Return the data below unchanged, without images.
__________
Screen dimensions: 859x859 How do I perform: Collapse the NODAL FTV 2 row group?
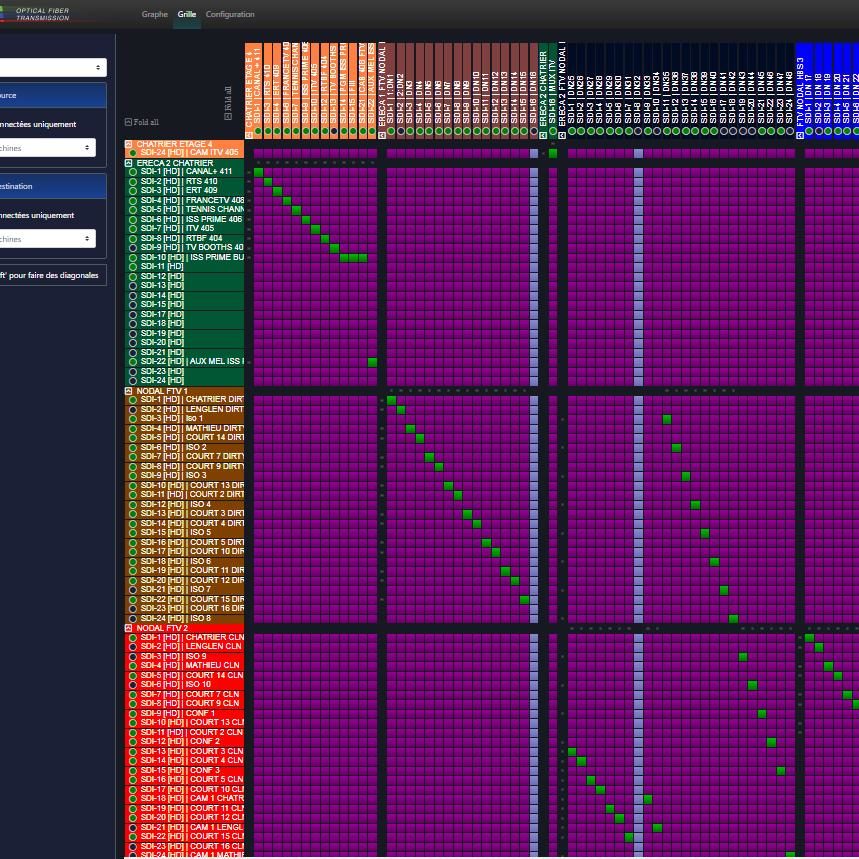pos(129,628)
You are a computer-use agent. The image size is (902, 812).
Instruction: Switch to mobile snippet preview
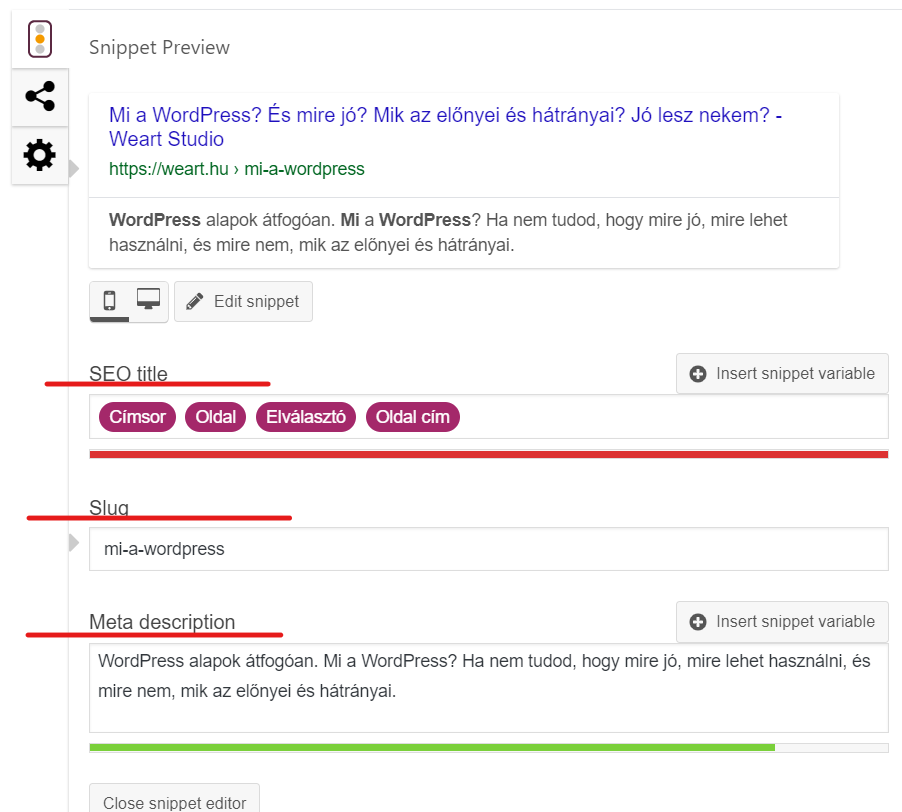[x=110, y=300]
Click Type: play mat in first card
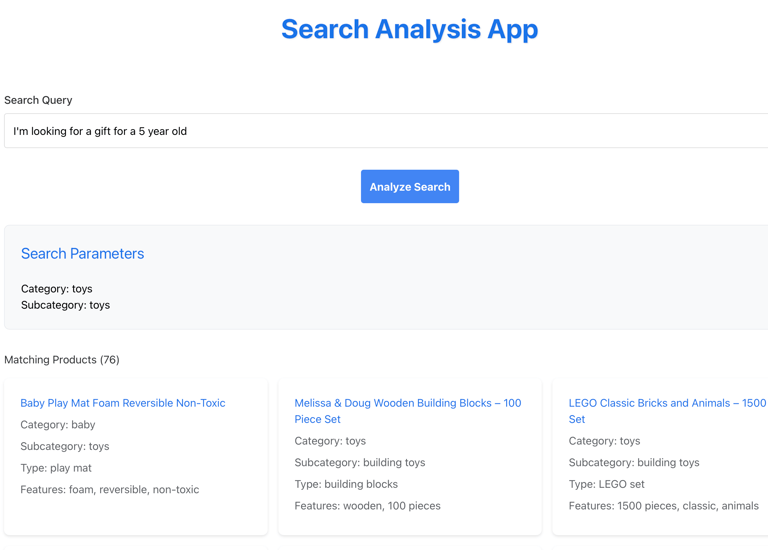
__________
* [Worked solution]:
Screen dimensions: 859x859 How do I perform: Collapse the NODAL FTV 2 row group?
pos(129,628)
You are a computer-use agent. The image size is (902, 812).
Instruction: Switch to mobile snippet preview
[x=110, y=300]
Click Type: play mat in first card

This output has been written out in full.